#Text preprocessing

Il preprocessing del testo è una fase fondamentale nel campo dell'elaborazione del linguaggio naturale (NLP), poiché si occupa di preparare i dati testuali grezzi per l'analisi successiva.

Questa fase può includere una varietà di operazioni, come la rimozione della punteggiatura, la tokenizzazione, la rimozione delle stopword, la stemmatizzazione, la lemmatizzazione e altro ancora.

Il preprocessing del testo è importante perché i testi grezzi possono contenere informazioni non rilevanti, rumore o varie forme di inconsistenza che possono influenzare negativamente l'accuratezza e l'efficacia dei modelli di NLP.

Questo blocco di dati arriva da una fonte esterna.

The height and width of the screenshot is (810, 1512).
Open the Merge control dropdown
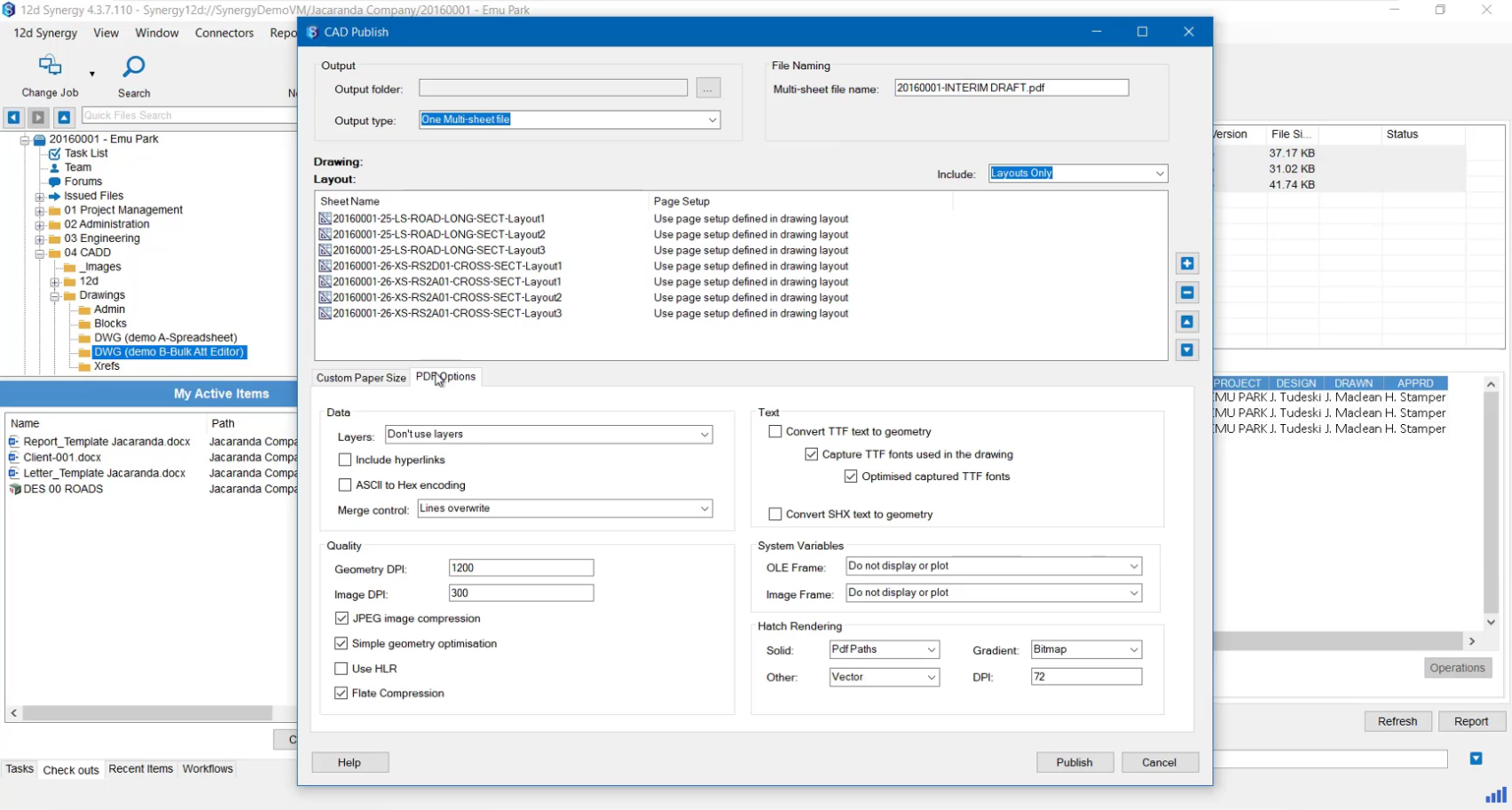pyautogui.click(x=564, y=509)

##Installazione/Importazione delle dependencies

In [None]:
!pip install cleantext

In [None]:
import pandas as pd
import numpy as np
import cleantext
from sklearn.model_selection import train_test_split
from sklearn.naive_bayes import GaussianNB
from sklearn.metrics import accuracy_score
from google.colab import drive

##Caricamento e studio preliminare del dataset

In [None]:
# Monta la cartella di Google Drive
drive.mount('/content/drive')

# Lettura dei dati dal file
my_path = "/content/drive/MyDrive/Lavoro/Test/Text Processing/Datasets"
data = pd.read_csv(f"{my_path}/spam_text_messages.csv", dtype = "category")

Drive already mounted at /content/drive; to attempt to forcibly remount, call drive.mount("/content/drive", force_remount=True).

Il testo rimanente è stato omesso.